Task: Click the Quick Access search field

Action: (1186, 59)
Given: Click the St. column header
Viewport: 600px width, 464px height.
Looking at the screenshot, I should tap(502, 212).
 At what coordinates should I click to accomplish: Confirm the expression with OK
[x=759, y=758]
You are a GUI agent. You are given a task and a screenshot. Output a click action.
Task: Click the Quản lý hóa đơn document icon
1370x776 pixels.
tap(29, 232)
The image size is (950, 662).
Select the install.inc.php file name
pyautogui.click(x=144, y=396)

* * *

> **Task item**:
Would you set down the full listing exactly as it reads?

> **Answer for the task**:
Task: Click the Quick Access search field

Action: (1186, 59)
Given: Click the St. column header
Viewport: 600px width, 464px height.
Looking at the screenshot, I should tap(502, 212).
 At what coordinates should I click to accomplish: Confirm the expression with OK
[x=759, y=758]
You are a GUI agent. You are given a task and a screenshot. Output a click action.
Task: Click the Quản lý hóa đơn document icon
1370x776 pixels.
tap(29, 232)
The image size is (950, 662).
Select the install.inc.php file name
pyautogui.click(x=144, y=396)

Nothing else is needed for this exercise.